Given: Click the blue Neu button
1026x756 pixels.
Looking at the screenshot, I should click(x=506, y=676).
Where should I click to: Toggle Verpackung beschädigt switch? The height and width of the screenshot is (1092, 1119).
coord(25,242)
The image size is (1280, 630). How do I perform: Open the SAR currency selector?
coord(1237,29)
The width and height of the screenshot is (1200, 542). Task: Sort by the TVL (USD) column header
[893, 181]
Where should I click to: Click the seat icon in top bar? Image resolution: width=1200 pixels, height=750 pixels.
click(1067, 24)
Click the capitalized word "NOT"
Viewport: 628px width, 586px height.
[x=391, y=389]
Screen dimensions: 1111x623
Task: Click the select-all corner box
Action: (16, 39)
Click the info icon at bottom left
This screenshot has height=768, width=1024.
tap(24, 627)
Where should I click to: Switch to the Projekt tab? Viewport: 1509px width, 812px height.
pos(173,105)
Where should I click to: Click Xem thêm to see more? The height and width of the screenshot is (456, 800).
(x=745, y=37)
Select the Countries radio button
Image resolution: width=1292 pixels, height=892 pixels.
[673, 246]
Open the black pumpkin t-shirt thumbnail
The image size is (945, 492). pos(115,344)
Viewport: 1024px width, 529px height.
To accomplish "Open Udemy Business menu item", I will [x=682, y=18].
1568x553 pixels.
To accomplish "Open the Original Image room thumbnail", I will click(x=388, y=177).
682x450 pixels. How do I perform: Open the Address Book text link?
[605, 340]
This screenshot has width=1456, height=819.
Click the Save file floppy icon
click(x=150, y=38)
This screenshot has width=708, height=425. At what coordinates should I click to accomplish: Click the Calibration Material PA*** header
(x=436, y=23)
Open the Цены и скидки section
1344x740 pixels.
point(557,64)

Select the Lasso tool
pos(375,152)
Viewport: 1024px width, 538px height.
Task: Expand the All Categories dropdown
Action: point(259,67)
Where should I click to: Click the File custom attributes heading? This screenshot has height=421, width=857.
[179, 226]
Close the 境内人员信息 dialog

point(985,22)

···

Your response should consist of the listing, reproduced exactly.

» OUTPUT FOR THIS EXERCISE
Given: Click the blue Neu button
1026x756 pixels.
Looking at the screenshot, I should click(x=506, y=676).
Where should I click to: Toggle Verpackung beschädigt switch? The height and width of the screenshot is (1092, 1119).
coord(25,242)
The image size is (1280, 630). How do I perform: Open the SAR currency selector?
coord(1237,29)
The width and height of the screenshot is (1200, 542). Task: Sort by the TVL (USD) column header
[893, 181]
Where should I click to: Click the seat icon in top bar? Image resolution: width=1200 pixels, height=750 pixels.
click(1067, 24)
Click the capitalized word "NOT"
Viewport: 628px width, 586px height.
[x=391, y=389]
Screen dimensions: 1111x623
Task: Click the select-all corner box
Action: (16, 39)
Click the info icon at bottom left
This screenshot has height=768, width=1024.
tap(24, 627)
Where should I click to: Switch to the Projekt tab? Viewport: 1509px width, 812px height.
pos(173,105)
Where should I click to: Click Xem thêm to see more? The height and width of the screenshot is (456, 800).
(x=745, y=37)
Select the Countries radio button
Image resolution: width=1292 pixels, height=892 pixels.
[673, 246]
Open the black pumpkin t-shirt thumbnail
The image size is (945, 492). pos(115,344)
Viewport: 1024px width, 529px height.
To accomplish "Open Udemy Business menu item", I will [x=682, y=18].
1568x553 pixels.
To accomplish "Open the Original Image room thumbnail", I will click(x=388, y=177).
682x450 pixels. How do I perform: Open the Address Book text link?
[605, 340]
This screenshot has width=1456, height=819.
Click the Save file floppy icon
click(x=150, y=38)
This screenshot has width=708, height=425. At what coordinates should I click to accomplish: Click the Calibration Material PA*** header
(x=436, y=23)
Open the Цены и скидки section
1344x740 pixels.
point(557,64)

Select the Lasso tool
pos(375,152)
Viewport: 1024px width, 538px height.
Task: Expand the All Categories dropdown
Action: point(259,67)
Where should I click to: Click the File custom attributes heading? This screenshot has height=421, width=857.
[179, 226]
Close the 境内人员信息 dialog

point(985,22)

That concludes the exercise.